Hace poco cumplí 65 y desde entonces todo cambió. Hace un par de años estaba dispuesta a abrir las puertas de mi casa en un pequeño pueblo cerca de Segovia para quien quisiera. Pero ahora, la mera idea de tener invitados me provoca ansiedad y un profundo malestar. La última vez que recibí visitas, tardé dos días en limpiar la casa, como si un huracán hubiera pasado por ella. Pasé todo el día cocinando toneladas de comida, y después dos días más sacando la suciedad y el caos. ¿Por qué tendría que hacer eso? No quiero seguir dedicando mi vida a tales tareas.

Recuerdo cómo era antes y me invade una sensación de nostalgia y cansancio. Una semana antes de la llegada de los invitados, comenzaba una limpieza a fondo: limpiaba las ventanas, fregaba los suelos y sacudía cada rincón. Después pensaba y pensaba qué preparar para el menú, para complacer a todos. ¡Y esas bolsas pesadas del supermercado! Las cargaba hasta el cuarto piso, jadeando y maldiciendo todo. Y cuando llegaban los invitados, comenzaba la acción. Atender a cada persona, asegurarse de que los platos estuvieran siempre llenos, que hubiera suficiente para todos, que todo brillara. Lleva, trae, sirve, retira… cocinera, camarera, lavaplatos y limpiadora, todo en una. Las piernas dolían, la espalda se resentía y yo no podía ni siquiera sentarme a conversar tranquilamente, porque siempre había algo que hacer.

¿Y para qué? ¿Para luego caer agotada mirando la cocina devastada? Basta, ya tuve suficiente. ¿Por qué torturarme si hay gente que haría todo eso mejor y más rápido por dinero? Ahora, todas las celebraciones, reuniones y encuentros son en cafés o restaurantes. Es más barato, más sencillo y no agota el alma. No hay que lavar ni recoger después de cenar; simplemente te vas a casa, te acuestas y duermes tranquila.

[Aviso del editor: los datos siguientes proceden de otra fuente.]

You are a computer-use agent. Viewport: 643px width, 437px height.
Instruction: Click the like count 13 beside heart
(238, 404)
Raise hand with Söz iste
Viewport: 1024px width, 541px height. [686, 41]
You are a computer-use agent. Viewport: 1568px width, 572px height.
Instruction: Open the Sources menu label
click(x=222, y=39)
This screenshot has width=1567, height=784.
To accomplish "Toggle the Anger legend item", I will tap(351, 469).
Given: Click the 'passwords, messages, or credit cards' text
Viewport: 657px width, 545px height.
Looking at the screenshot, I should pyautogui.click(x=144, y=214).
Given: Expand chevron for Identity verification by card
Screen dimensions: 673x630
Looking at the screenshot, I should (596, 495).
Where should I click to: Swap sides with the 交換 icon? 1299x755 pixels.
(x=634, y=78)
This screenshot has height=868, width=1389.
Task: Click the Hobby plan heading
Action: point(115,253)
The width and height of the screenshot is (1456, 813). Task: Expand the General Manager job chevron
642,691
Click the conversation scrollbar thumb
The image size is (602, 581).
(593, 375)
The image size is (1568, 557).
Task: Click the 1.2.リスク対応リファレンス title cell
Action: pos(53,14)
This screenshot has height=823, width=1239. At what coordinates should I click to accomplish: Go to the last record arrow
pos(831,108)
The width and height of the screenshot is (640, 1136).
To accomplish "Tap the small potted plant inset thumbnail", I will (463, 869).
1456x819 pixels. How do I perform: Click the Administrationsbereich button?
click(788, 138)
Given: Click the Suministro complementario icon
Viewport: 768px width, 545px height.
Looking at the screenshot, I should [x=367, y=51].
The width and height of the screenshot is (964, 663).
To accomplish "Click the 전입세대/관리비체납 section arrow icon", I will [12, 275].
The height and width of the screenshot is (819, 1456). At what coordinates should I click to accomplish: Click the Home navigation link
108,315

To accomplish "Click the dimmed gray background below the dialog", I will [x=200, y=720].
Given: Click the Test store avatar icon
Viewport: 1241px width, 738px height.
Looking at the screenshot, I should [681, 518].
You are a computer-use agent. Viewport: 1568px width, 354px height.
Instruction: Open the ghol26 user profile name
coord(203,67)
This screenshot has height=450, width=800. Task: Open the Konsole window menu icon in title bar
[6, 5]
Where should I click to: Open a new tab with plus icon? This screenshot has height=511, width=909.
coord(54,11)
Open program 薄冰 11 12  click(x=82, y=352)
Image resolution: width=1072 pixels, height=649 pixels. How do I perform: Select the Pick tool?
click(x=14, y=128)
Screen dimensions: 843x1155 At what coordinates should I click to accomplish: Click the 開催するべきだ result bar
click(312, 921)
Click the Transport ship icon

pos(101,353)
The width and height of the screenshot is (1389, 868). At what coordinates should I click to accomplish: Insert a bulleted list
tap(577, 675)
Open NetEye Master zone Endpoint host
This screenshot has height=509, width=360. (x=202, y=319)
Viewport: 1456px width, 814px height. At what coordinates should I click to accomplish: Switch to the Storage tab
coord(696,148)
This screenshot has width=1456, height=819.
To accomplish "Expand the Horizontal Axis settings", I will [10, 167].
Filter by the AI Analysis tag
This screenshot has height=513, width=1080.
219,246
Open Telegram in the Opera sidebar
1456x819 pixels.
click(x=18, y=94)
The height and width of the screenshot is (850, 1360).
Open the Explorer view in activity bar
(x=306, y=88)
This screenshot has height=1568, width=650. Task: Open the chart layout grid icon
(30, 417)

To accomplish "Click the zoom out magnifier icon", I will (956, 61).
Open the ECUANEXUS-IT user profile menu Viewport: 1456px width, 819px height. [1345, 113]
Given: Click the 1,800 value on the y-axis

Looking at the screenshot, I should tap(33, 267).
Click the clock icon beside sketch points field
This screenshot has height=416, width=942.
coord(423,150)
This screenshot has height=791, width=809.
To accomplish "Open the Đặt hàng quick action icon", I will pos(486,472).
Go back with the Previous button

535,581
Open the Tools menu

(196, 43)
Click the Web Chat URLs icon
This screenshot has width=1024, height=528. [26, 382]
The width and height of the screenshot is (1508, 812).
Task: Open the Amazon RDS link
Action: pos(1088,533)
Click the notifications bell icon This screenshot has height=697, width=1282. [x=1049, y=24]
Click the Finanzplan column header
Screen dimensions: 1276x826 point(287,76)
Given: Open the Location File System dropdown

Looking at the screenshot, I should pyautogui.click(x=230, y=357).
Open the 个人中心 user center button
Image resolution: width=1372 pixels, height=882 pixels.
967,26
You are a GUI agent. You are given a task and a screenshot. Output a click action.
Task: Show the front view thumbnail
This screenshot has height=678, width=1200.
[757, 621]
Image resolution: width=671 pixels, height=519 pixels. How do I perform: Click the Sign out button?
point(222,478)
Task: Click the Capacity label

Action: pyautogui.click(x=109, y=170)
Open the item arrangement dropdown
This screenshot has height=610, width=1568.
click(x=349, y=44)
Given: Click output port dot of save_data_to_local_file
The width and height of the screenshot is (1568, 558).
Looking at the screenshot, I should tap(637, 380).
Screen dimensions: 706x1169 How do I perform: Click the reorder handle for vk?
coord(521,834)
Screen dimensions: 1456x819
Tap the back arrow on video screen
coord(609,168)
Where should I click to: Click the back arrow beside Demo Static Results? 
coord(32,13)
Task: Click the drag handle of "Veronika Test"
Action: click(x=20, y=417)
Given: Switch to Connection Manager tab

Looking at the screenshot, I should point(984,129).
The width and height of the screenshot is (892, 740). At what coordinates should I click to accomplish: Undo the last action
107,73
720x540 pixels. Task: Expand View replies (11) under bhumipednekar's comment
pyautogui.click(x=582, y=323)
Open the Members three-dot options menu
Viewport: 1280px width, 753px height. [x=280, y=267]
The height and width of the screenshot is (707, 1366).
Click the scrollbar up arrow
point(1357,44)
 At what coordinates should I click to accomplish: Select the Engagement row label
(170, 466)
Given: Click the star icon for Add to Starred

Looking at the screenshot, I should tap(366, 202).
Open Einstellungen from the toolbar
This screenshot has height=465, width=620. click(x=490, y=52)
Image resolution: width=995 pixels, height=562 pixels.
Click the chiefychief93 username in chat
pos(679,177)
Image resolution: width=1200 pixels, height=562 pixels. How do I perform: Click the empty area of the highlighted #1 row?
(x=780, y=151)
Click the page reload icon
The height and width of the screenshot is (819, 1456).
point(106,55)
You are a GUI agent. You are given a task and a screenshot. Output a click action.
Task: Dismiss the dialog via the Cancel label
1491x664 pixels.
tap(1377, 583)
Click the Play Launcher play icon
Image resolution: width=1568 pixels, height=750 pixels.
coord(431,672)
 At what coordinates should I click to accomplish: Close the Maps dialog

Ahora apuesto por vivir activamente y no estar encerrada entre cuatro paredes. Ya pasamos mucho tiempo en casa y volver a encontrarnos con amigos fuera es un lujo. Todos tienen trabajo, responsabilidades, ocupaciones… ¿quién encuentra tiempo para simplemente sentarse y disfrutar? Me di cuenta de que he pasado toda mi vida trabajando como loca por mi familia, mis hijos y los demás. Y ahora quiero dedicarme a mí misma, a mi tranquilidad.

He desarrollado una costumbre: al mediodía llamo a mi amiga Carmen y la llevo a un café cercano donde sirven unos postres deliciosos. ¿Por qué no hice esto antes? Me sorprende la cantidad de años que viví atrapada en la rutina del hogar.

Estoy segura de que cada mujer me entenderá. Apenas se menciona la idea de recibir invitados en casa, empieza el dolor de cabeza: ¿qué cocinar? ¿cómo limpiar? ¿cómo sorprender? No es alegría, es un castigo. Claro, si una amiga viene por cinco minutos, no la echaré; le serviré un té y charlaremos. Pero es mucho mejor quedar en una acogedora cafetería. Eso ha sido mi salvación, mi pequeño placer.

A todas las mujeres les diría: no temáis gastar un poco más en el restaurante. En casa gastaréis más, no solo en euros, sino también en nervios y salud. Lo he calculado: en comida, en limpieza, en tiempo que se va sin más, sale más caro que la cuenta en un café. Lo importante es que os preservéis. A los 65 años, finalmente entendí que la vida no es solo deber hacia los demás, sino también un derecho al descanso, a la ligereza, a la libertad de las obligaciones impuestas por los demás. Y no tengo intención de volver a abrir la puerta de mi casa a quienes quieran convertirla en un campo de batalla por la limpieza y el orden. Ya es suficiente.